Start of Block

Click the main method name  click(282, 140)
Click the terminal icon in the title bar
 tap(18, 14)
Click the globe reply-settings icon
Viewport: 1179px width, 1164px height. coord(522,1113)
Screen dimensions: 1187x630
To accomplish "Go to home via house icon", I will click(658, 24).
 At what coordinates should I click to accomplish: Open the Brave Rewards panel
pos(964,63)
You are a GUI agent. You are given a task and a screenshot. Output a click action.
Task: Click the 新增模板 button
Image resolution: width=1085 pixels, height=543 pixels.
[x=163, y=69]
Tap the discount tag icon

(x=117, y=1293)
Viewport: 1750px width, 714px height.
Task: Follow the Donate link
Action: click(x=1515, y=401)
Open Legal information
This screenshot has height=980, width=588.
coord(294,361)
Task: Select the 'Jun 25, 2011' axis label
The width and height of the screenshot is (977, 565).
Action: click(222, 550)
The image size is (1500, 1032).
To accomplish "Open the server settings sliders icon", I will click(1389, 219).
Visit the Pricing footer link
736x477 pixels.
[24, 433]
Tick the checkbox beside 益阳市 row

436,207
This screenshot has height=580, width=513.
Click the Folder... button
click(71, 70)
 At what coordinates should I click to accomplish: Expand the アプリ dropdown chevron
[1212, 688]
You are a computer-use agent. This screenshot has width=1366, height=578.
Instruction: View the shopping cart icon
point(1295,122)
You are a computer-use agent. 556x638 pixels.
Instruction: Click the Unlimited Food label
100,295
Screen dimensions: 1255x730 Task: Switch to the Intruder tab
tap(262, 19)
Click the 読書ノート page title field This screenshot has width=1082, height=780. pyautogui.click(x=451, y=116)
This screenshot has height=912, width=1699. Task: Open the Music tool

End of Block

> [ACTIVITY]: Work out the number of lines in this listing that include the word "agent". Reply with that number only.

> [ANSWER TO THE PROBLEM]: 3